Les départements tirent profit de la bonne santé du marché immobilier français

Les départements tirent profit de la bonne santé du marché immobilier français

Vous êtes intéressé par l'immobiler à Avranches ? Si en tant que vendeur aucun frais ne vous incombe, en revanche l’acquéreur du bien doit payer les frais d’acquisition versés au notaire, dont une partie est destinée à l’État. Avec un marché de l’immobilier dynamique cette année, les départements devraient voir bondir leurs recettes fiscales.

La composition des frais de notaire

Lors d’une vente immobilière, l’acquéreur paye ce que l’on appelle communément les frais de notaire. Si le notaire est en charge de les collecter, il faut savoir que l’intégralité de la somme versée ne lui est pas destinée. En effet, les frais de notaire, en réalité appelé frais d’acquisition, sont composés d’impôts et de taxes (droits d’enregistrement), de frais et débours, et de la rémunération du notaire (émoluments).

Fixé par décret, le montant perçu par le notaire ne représente que 20% du montant total des frais d’acquisition, le reste étant versé au Trésor Public. Calculés selon la valeur du bien, les droits d’enregistrement reviennent à l’État ou aux collectivités locales.

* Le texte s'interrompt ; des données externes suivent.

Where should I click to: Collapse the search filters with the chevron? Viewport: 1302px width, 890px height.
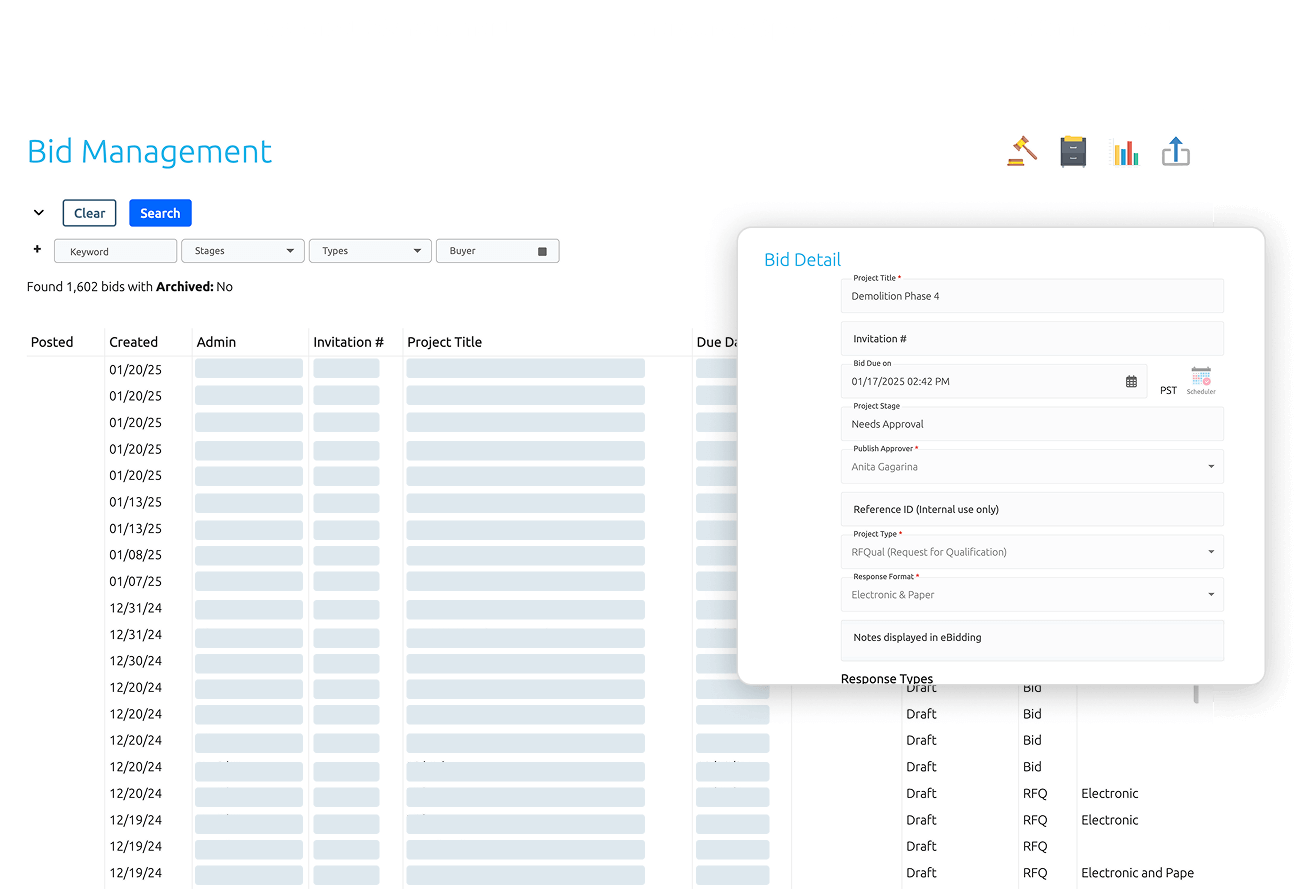pyautogui.click(x=38, y=212)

Les départements bénéficient d’un marché immobilier dynamique

En 2017, les frais de notaire avaient rapporté près de 12 milliards d’euros aux départements. Cette année, avec la hausse des prix et la bonne santé de l’immobilier, cette somme pourrait augmenter d’un milliard d’euros. Les frais de mutation au bénéfice des départements pourraient donc avoisiner un montant total de 13 milliards d’euros en 2019.

En comparaison avec l’impôt sur la fortune immobilière (IFI), ces droits d’enregistrement rapportent dix fois plus d’argent à l’État. En effet, les recettes fiscales générées par l’IFI en 2018 étaient seulement de 1,25 milliards d’euros.

En revanche, le profit dégagé par chaque département peut varier en fonction du nombre de transactions immobilières et de l’évolution des prix des biens immobiliers. Ainsi, à Paris, les droits de mutation pourraient flirter avec le milliard et demi d’euros, alors que les Alpes-Maritimes, les Bouches-du-Rhône et la Gironde percevraient pas loin de 500 millions d’euros.